The following are a few of the things I wish I knew when I graduated. Perhaps these are things each of us has to learn in our own way, but I hope reading them here will help make that process a little smoother.
1. Attitude will make or break you. Once, my father and I were talking about food as medicine and how difficult dietary change can be. He said casually that you can do anything you want to if you set your mind to it. Although this is a common saying, I knew he believed it, and from that moment on, I believed it, too. It had been long since I made the transition to a whole foods vegan diet, but I wanted to teach myself how to budget and find a way to make rent while will still writing almost daily.
We each come from varying degrees of privilege, and experience an assortment of hardships over which we have little or no control. I believe I’m one of the most privileged people I know because my parents made my education the first priority since the time I started school (and probably before). At four years old, I couldn’t have made this decision for myself! What a gift.
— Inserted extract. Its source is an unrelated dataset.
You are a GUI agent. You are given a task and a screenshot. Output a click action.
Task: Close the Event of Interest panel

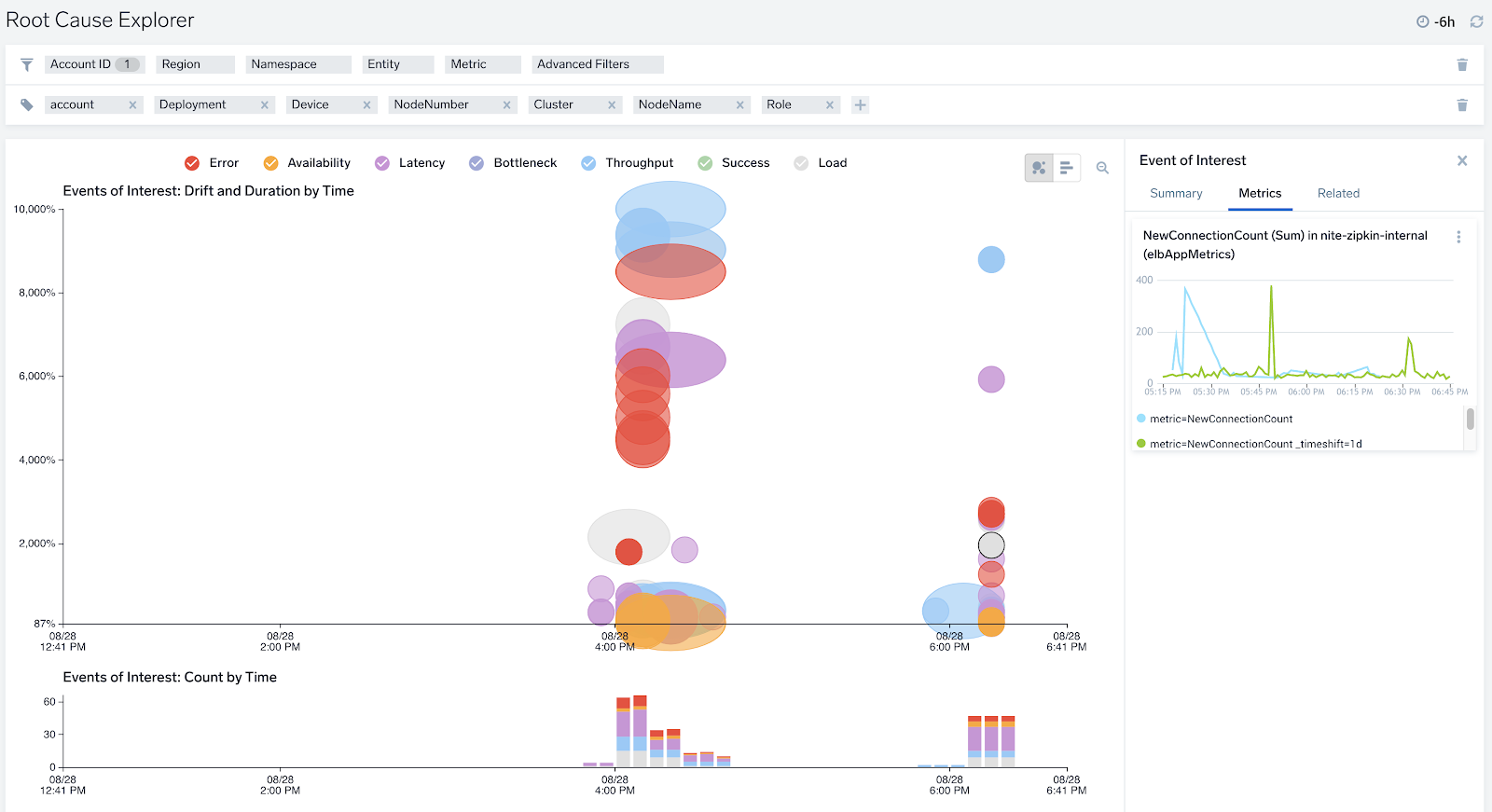pyautogui.click(x=1462, y=160)
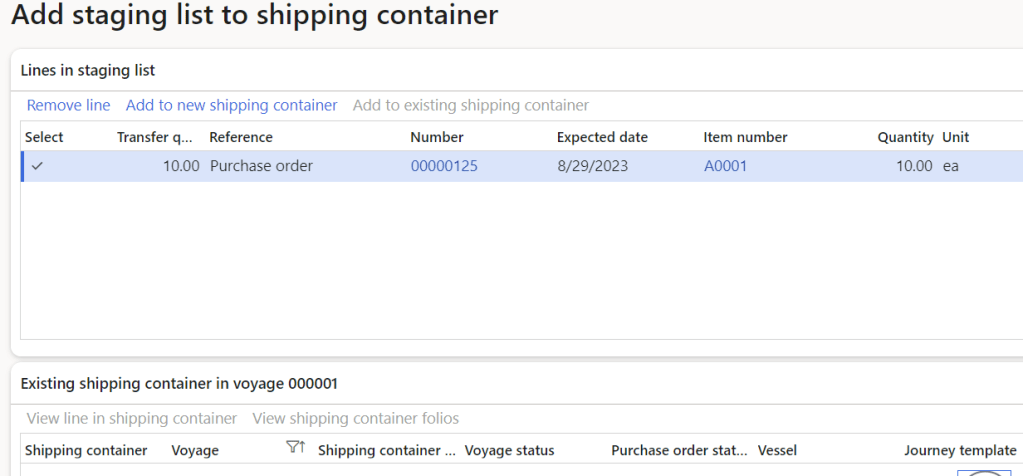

My parents’ hard work and the resulting opportunities would be in vain, however, if I didn’t do my best to maximize them. And I’m still figuring out how to do that best, but having the heart to do so is the most important step. With conscious intention, I invite happiness and success into my life. I believe they’re possible, and I’m eager to 1) define what they mean to me, and 2) work toward them on a daily basis. It’s this intention that makes me feel everything is going to be okay.
There is so much we can’t change, but our response to these things makes a big difference. Ultimately, it will influence how we engage with those things we can change.
2. Find and embrace your authenticity. I became more conscious of my true style and interests in graduate school. Funnily enough, while sitting through class discussions on gender and heteronormativity, which usually ended in a few people declaring that masculinity and femininity are learned solely from culture, and that we’re mere puppets of society by following these norms, I started to embrace my femininity.
For years, I thought it was something to tone down. I was embarrassed to be a girly girl, whatever that actually means. I would never admit to my grad school peers that I did 90% of the cooking (because I like cooking) or that I’m obsessed with makeup (and hair and the color pink). (One can be feminine and feminist!) Once I started to own these genuine aspects of my personality—and realize that they don’t contradict intellectualism or a meta-awareness of gender, I could see more clearly what I wanted to do with my life.
I learned to become my own home—my mind is a place where all the things I care about are in dialogue with one another. Wherever I go, whomever I meet, no part of me needs to be denied. There is room for everything.
3. Live through your feelings and practice kindness. Emotions are natural, and I’m not so enlightened that I’m not swayed by them daily—even hourly! I have fear, jealousy, sadness, and angst as well as joy and excitement. Of course, it’s the negative emotions that, at least for me, are counter-productive to my larger goals.
I sometimes chastise myself for feeling the way I do, which is not productive either. Trying to squash an emotion seems only to strengthen its power over me. If I’m not in a spiritual place to float above the emotion, then I do best when I acknowledge the emotion like this:
“I feel blue right now. I know the reason (or I don’t know), but it’s okay to have this emotion. I don’t need to push it away or over-think it. It came, but it will go.”
Oddly, being honest with my emotions takes some of the “sway” out of them. By not berating myself for feeling less than swell, I’m treating myself with kindness. Like many things, it, too, is a learned skill we must practice, but believe it’s worth the daily effort. After all, kindness, a great but gentle power, is probably the best thing we can give to ourselves and each other.